**Text section:**

From: Qu Wenruo <quwenruo.btrfs@gmx.com>
To: Boris Burkov <boris@bur.io>, Qu Wenruo <wqu@suse.com>
Cc: linux-btrfs@vger.kernel.org
Subject: Re: [PATCH 0/6] btrfs: delay compression to bbio submission time
Date: Thu, 2 Apr 2026 15:21:04 +1030 [thread overview]
Message-ID: <991136de-fa41-4847-b81e-af45b6f7d1ea@gmx.com> (raw)
In-Reply-To: <20260402005108.GA916963@zen.localdomain>
在 2026/4/2 11:21, Boris Burkov 写道:
> On Thu, Apr 02, 2026 at 10:45:14AM +1030, Qu Wenruo wrote:
>>
>>
>> 在 2026/4/2 09:59, Qu Wenruo 写道:
>> [...]
>>>> So
>>>> we are breaking the contract "OE <=> allocated space" to allow this. I
>>>> think making the absolute core of the improvement more apparent in the
>>>> descriptions would be helpful.
>>>>
>>>> I think one thing I still don't understand is the desire for the layered
>>>> bios/OEs instead of creating the same delayed OE, but then as we do
>>>> the real
>>>> allocation/compression and discover the actual ranges doing
>>>> btrfs_split_ordered_extent() like short DIO writes, which seems quite
>>>> similar. Splitting/joining feels like a much more natural model for
>>>> ranges like OEs than layering into a tree. As we discover the sub ranges
>>>> we actually use, we split off the real OE.
>>>
>>> I can definitely work towards that direction. Although my concern is the
>>> OE waiting/start part and error handling.
>>>
>>> But so far those are only concerns, I need to implement the code to see
>>> what can go wrong.
>>>
>>> And if no major problem is hit, you can see a v2 with the split solution.

**Extracted records:**
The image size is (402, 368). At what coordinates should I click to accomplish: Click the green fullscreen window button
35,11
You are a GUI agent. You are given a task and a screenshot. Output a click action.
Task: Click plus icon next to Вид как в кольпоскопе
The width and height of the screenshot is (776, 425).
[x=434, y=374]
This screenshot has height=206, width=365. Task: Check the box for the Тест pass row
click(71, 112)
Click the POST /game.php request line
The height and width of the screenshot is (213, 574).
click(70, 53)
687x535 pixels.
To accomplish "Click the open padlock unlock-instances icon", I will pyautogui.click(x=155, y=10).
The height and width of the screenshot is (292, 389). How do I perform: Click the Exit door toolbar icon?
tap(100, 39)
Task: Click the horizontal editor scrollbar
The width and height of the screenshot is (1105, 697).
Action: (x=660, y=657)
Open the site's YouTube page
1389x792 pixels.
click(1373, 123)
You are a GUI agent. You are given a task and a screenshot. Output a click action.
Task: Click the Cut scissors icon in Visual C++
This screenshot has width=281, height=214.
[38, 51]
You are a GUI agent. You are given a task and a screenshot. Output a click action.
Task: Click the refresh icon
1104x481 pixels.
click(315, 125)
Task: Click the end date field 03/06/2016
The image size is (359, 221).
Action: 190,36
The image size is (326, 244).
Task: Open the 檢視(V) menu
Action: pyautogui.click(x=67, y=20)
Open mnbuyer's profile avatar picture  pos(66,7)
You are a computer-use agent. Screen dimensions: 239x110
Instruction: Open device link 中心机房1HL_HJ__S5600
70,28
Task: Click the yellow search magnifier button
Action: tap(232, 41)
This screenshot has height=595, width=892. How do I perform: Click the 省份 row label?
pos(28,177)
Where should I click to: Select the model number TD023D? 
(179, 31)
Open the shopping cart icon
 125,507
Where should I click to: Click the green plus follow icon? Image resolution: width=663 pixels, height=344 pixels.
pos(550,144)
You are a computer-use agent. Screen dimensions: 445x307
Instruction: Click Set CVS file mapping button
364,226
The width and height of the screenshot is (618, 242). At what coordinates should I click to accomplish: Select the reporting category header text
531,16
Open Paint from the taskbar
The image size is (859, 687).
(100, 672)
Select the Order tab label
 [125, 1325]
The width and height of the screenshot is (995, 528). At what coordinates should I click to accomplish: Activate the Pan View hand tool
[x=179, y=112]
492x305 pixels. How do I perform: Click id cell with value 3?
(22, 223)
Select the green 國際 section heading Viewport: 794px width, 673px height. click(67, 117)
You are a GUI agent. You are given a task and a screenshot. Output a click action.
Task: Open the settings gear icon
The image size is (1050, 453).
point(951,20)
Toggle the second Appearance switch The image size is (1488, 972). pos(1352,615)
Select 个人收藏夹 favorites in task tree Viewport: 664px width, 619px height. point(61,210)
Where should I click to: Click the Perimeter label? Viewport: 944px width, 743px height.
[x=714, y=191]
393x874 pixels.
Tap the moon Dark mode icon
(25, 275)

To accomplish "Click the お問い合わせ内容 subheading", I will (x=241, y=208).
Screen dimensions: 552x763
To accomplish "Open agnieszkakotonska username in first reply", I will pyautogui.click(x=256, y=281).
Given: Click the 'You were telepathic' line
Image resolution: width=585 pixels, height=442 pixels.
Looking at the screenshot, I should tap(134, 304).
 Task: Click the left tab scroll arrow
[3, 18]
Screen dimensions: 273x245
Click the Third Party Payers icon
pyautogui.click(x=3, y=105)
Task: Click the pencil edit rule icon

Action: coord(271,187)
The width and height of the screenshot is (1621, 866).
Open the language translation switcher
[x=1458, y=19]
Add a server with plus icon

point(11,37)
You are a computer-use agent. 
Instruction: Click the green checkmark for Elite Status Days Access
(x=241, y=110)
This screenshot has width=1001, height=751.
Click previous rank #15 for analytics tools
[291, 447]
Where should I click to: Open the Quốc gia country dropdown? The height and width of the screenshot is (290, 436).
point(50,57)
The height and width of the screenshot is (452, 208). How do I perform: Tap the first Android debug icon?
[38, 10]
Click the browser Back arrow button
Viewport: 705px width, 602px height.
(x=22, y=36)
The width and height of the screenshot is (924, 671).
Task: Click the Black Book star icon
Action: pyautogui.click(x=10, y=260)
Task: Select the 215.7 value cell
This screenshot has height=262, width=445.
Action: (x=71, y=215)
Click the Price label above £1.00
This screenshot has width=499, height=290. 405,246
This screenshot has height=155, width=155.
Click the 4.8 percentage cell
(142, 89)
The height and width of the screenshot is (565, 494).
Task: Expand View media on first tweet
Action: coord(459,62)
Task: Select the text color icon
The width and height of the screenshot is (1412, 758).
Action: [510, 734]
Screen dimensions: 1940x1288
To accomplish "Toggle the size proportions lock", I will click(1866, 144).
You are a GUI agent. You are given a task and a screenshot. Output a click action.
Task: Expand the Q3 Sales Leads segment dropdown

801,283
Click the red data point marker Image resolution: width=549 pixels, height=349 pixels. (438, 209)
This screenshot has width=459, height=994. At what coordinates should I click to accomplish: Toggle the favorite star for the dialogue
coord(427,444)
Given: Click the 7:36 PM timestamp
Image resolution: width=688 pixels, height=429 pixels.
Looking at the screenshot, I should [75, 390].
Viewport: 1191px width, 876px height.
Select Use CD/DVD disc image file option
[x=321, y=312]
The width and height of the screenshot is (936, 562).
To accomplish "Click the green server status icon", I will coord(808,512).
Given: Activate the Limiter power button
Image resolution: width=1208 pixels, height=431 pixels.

**Your tasks:**
A - In the btrfs email thread, what two concerns are raised about working toward the split approach?
B - Continue the btrfs email thread from the point where it stops.
The listing is separate from the btrfs email thread.

**Outputs:**
A - The OE waiting/start part and error handling.

B -
>>
>> Finally I recall the challenge using btrfs_split_ordered_extent(), that we
>> can not split the OE in the middle.
>>
>> E.g. we have a delayed OE for range [0, 32K), then due to whatever reasons
>> (e.g. memory pressure), we are forced to submit range [0, 16K) first, then
>> range [16K, 32K).
>>
>> Both go through delayed compression, but the range [16K, 32K) win the race
>> by failing the compression (bad ratio), and fallback to uncompressed
>> submission first, before range [0, 16K) even finishes its compression.
>>
>> Furthermore, for the range [16K, 32K) we do not have a large enough free
>> space to fill it in one go, but can only allocate several 8K sized extents.
>>
>> So we need to split the [16K, 32K) into two ranges, [16K, 24K) and [24K,
>> 32K).
>>
>> This means we have to split the original [0, 32K) extent into [0, 16K),
>> [16K, 24K) and [24K, 32K) ranges.
>> This is not supported by the current btrfs_split_ordered_extent(), which can
>> only split range from the beginning of an OE.
>>
>>
>> I'll try to implement a version of btrfs_split_ordered_extent() that can
>> split the range at any offset to see how things will work then.
>
> This was kinda buggy before with the extent maps, and I think Naohiro
> Christoph and I ended up doing a good amount of refactoring to get rid
> of it. I am confident you can implement it correctly, just a fair warning.
>
> Also, you could consider doing an iterative split? Like if you need 16k,
> then split [0,128k) into [0,16k)[16k,128k) then split [16k,128k) into
> [16k,24k)[24k,128k).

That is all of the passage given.